Movie Review: Beasts of the Southern Wild
There’s no question that Beasts of the Southern Wild is one of the most beguiling and original movies you will see this year, if not this decade. The film cannot be pigeonholed into any particular genre; it’s whimsical and dreamy at times, but devastatingly sad in others.
Like Terrence Malick’s Tree of Life, there is no real plot. Beasts takes place in a fictional community dubbed “the bathtub” due to it’s positioning on one side of a levee. Clearly, this is supposed to be a thinly veiled reference to New Orleans. Modern civilization exists on the other side. The bathtub is a melting pot of individuals who live in squalor along the banks of a swampy river. Their meager shacks make the house in Winter’s Bone look like an absolute palace by comparison. Rickety lean-to sheds are constructed from whatever junk was lying around.
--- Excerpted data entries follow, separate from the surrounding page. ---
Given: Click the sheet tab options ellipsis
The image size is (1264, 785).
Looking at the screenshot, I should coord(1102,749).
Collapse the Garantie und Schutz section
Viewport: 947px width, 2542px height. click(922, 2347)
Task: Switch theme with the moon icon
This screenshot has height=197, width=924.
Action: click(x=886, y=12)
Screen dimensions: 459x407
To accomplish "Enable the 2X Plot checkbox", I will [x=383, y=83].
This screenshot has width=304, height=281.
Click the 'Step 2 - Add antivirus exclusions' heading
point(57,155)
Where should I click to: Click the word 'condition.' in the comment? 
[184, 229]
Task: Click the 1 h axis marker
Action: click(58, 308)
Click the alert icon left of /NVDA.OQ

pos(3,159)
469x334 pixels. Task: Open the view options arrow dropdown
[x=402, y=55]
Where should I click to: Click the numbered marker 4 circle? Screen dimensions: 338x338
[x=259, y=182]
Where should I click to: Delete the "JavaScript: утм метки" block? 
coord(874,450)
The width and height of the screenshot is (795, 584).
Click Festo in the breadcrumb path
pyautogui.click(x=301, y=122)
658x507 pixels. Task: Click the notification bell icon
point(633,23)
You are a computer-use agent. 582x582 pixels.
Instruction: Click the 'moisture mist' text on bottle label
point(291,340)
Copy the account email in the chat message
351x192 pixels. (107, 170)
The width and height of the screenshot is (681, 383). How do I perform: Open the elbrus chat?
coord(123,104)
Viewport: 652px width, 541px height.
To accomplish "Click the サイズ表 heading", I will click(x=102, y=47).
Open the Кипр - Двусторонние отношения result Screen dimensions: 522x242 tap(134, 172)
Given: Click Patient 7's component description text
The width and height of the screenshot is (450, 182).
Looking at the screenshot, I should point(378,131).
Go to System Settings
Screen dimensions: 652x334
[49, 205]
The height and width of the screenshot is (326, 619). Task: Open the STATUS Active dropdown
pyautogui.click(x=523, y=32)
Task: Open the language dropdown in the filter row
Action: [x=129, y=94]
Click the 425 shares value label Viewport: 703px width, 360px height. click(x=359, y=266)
Their homes are filthy and most of the inhabitants appear to have a serious hoarding problem. But you know what? These people are happy and content where they are living; they scoff at the other side of the levee, declaring that they live in the most beautiful place on earth.
Hushpuppy (Quvenzhane Wallis) is a fiercely independent six year-old who lives with her alcoholic (and ailing) father Wink (Dwight Henry). Hushpuppy’s reaction to his frequent alcohol fueled tirades is defiance, landing her in trouble many times. After hearing a fable about giant beasts called aurochs, she fears that they are stampeding their way into the bathtub, destroying everything in their path. She also frequently has visions of her mom, who left the family years ago.
Given that the two principal actors had no acting experience, the performances are amazing. Wallis makes you want to reach through the screen and give Hushpuppy the hug she so wants from her father. She’ll linger with you for a long time. Wick is an interesting character. Though he is explosive when his anger is peaked, he never crosses the line into physical abuse. At the last second, he always manages to rein it in. You get the sense that he is doing the best he can under the circumstances. It also seems as though he might be holding her at arm’s length to prepare her for his rapidly approaching death, since she will be on her own.
Beasts has a distinctly surreal feel most of the time, particularly with the aurochs and the eccentric characters Hushpuppy comes in contact with. It also has a political undercurrent. The aurochs have been unleashed due to environmental changes, and the bathtub residents are forced to evacuate to a shelter when the bathtub floods, even though most of them would rather die than leave.
It’s a beautifully shot film, and first time director Benh Zeitlin (who also co-wrote the story) works wonders with a small budget. It just goes to show that bigger is not better. This is far more evocative than most films out there. Love it or hate it, you haven’t seen anything like it.